■ **DATASET CONTENT**

* * * * * * * * *

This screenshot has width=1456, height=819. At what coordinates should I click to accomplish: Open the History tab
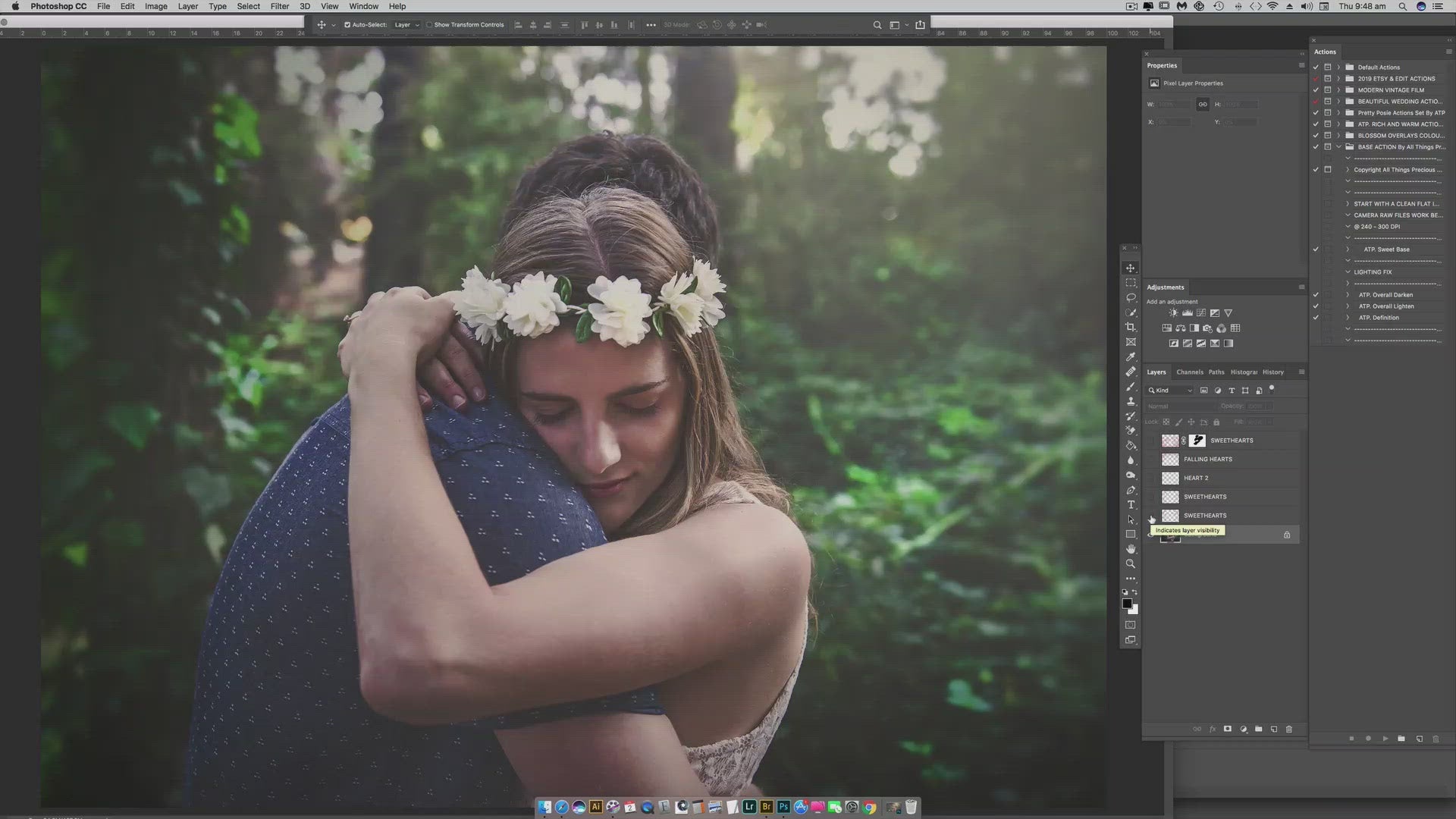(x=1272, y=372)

* * * * * * * * *

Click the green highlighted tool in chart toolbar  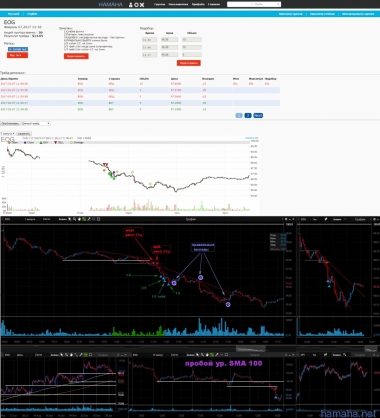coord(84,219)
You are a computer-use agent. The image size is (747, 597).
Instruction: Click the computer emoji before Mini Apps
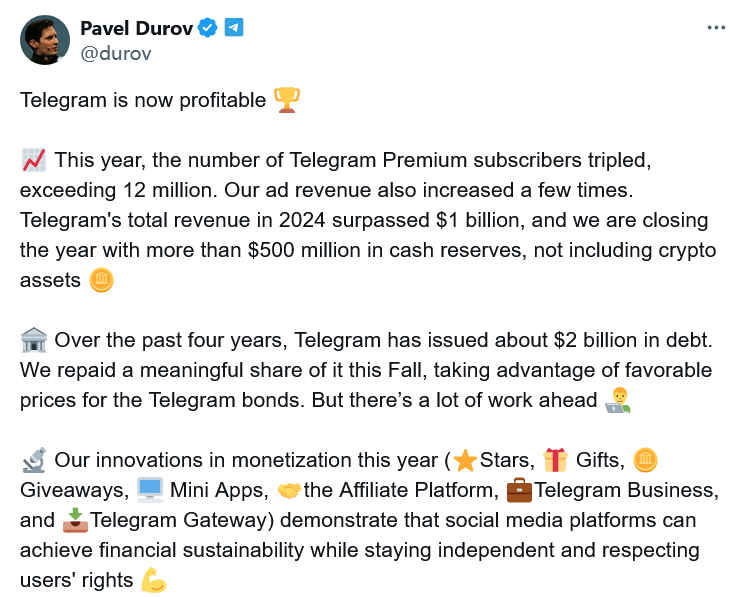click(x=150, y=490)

* * * * * * * * *

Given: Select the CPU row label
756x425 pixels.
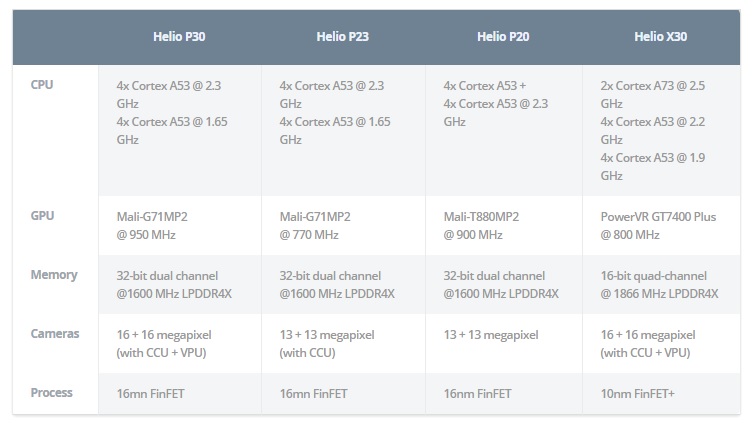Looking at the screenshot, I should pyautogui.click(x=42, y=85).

* * * * * * * * *

Could you write out the data starting at the line that contains "This screenshot has" and ending at the line that contains "(x=1272, y=372)", swapping "History" for "Settings" and keeping everything else the same? Omit the pictures from your answer.

This screenshot has width=1456, height=819. At what coordinates should I click to accomplish: Open the Settings tab
(x=1272, y=372)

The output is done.